The taxpayer in Lee argued that Boyle was decided in the pre-electronic filing era and does not apply to electronic filings. By signing Form 8879 authorizing the CPA to sign and file the returns, the taxpayer no longer had control of the filing. The court rejected the argument because Form 8879 is only an authorization form. It did not prohibit the taxpayer from exercising ordinary business care and prudence to ensure that his agent, the CPA, timely filed the returns. The taxpayer could have prepared and filed the returns himself, taken the prepared returns from the CPA and filed them himself, or confirmed that the CPA had the requisite software to file the returns.[5]  

The Lee case is the first federal court of appeals case to apply Boyle’s bright-line test to electronic filing responsibilities. The court’s description of ordinary business care and prudence is somewhat disquieting. Preparing a tax return, oneself, may be daunting; asking the CPA if he filed provides no assurance of candor; and obtaining a paper copy from the CPA and then mailing it, at a minimum, defeats the purpose of e-filing efficiency.

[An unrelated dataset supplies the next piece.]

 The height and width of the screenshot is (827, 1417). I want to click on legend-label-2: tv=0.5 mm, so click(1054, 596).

The IRS rule on electronic filing might suggest a possible way for taxpayers to confirm that their electronically filed their returns:

At the request of the taxpayer, the ERO [electronic return originator] must provide the Submission ID and the date the IRS accepted the electronic individual income tax return data. The ERO may use Form 9325, Acknowledgment and General Information for Taxpayers Who File Returns Electronically for this purpose. If requested, the ERO must also supply the electronic postmark if the Transmitter provided one for the return.”[6]

Perhaps EROs should be required to send Form 9325 to every taxpayer for whom they file an electronic return. [7]

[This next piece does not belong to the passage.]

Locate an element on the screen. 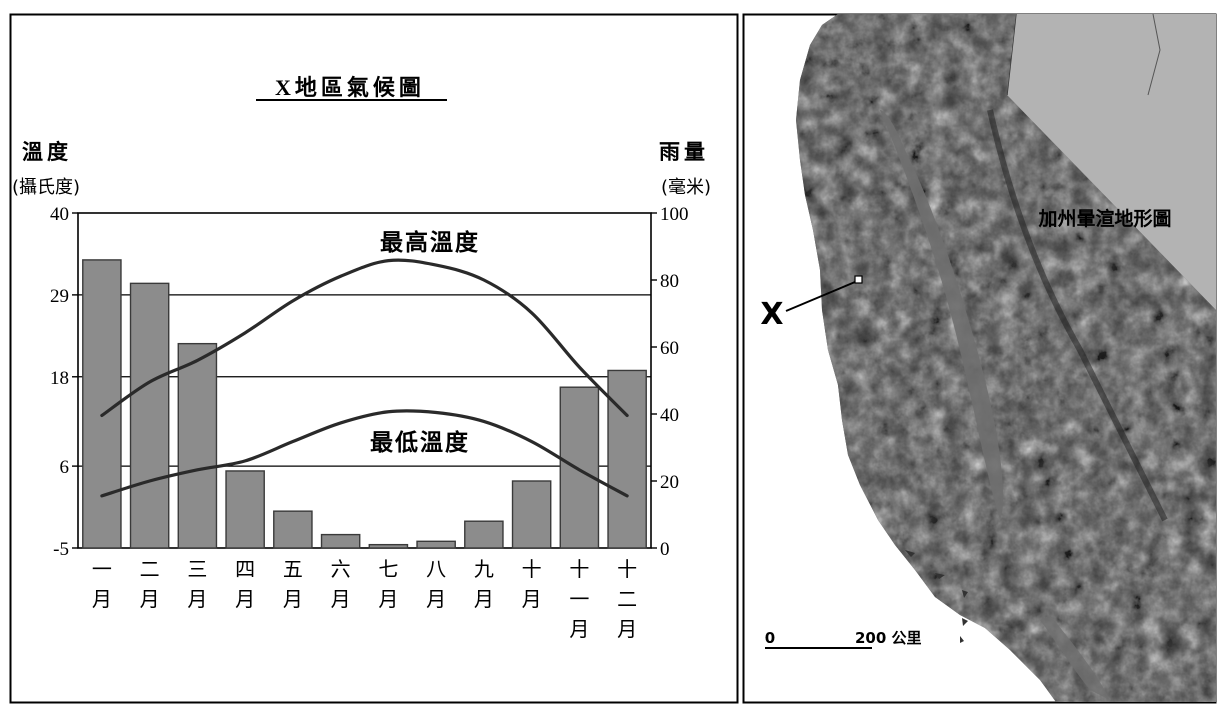  left-tick-label: 18 is located at coordinates (60, 378).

[1] --F.4th--, 2023 WL 6979257 (11th Cir. Oct. 24, 2023).

[2] IRC §6011(e)(3).

[3] IRC §6651(a)(1), -(2).

[4] 469 U.S. 241, 252 (1985).

[5] The court’s description of ordinary business care and prudence is inapplicable to any corporation, partnership, and other filer for which electronic filing is mandatory. IRC §6011(e).

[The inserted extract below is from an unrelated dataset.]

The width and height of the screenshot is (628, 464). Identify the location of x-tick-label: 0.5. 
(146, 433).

[6] IRS Pub 1345, page 26 (emphasis added.).

[7]In Lee, the taxpayer’s failure to pay the amounts of tax shown on the 2015 and 2016 income tax returns was caused by an inability to credit to those returns an overpayment of tax on the 2014 return. The 2014 return showing the overpayment was a claim for refund, but because it was filed late, the time to claim the refund had expired, IRC §6511(b)(2), with the result that 2014 overpayment could not be credited to 2015 and 2016. The taxpayer argued for the first time in the court of appeals that disallowances of credits claimed on the 2015 and 2016 returns were not a basis to impose the failure to pay penalty. The taxpayer analogized the disallowance of the carryforward 2014 credits to a disallowance of general business credits, for which no failure to pay penalty is imposed. In its brief, the Government responded that a general business credit is an above-the-line credit, which decreases the amount of tax shown on the return and does not result in a failure to pay the tax shown on the return. IRC §6651(a)(2). The estimated tax credit carryforward is a below-the-line credit which does not decrease the amount of tax shown on the return. Its disallowance results in a failure to pay the amount of tax shown on the return. The court of appeals refused to consider the argument. The taxpayer waived the argument by not first presenting it in federal district court. The Government’s argument on the merits appears correct.